- [Information supplied]
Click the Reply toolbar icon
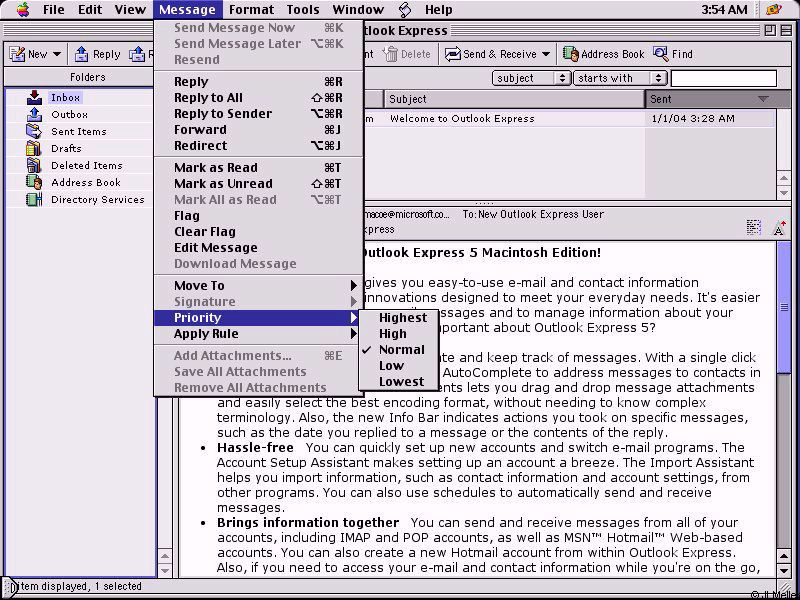This screenshot has width=800, height=600. [x=82, y=54]
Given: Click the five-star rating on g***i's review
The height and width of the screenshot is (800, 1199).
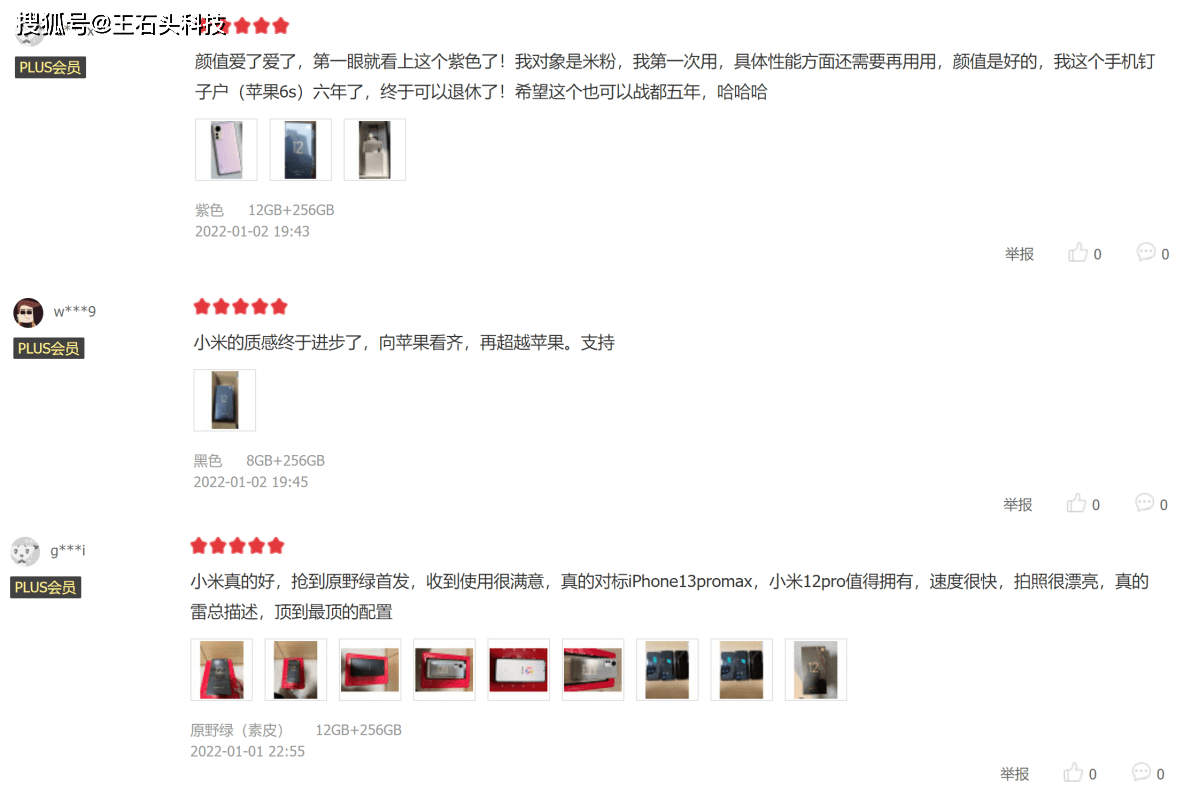Looking at the screenshot, I should [x=238, y=546].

- [Exercise prompt] Convert the lines above into a Markdown table with the columns No. and Text, one row per line, numbering the rows in order. Skip blank lines and leave the pictures out.

- [Problem solution]
| No. | Text |
|---|---|
| 1 | Click the Reply toolbar icon |
| 2 | This screenshot has width=800, height=600. [x=82, y=54] |
| 3 | Given: Click the five-star rating on g***i's review |
| 4 | The height and width of the screenshot is (800, 1199). |
| 5 | Looking at the screenshot, I should [x=238, y=546]. |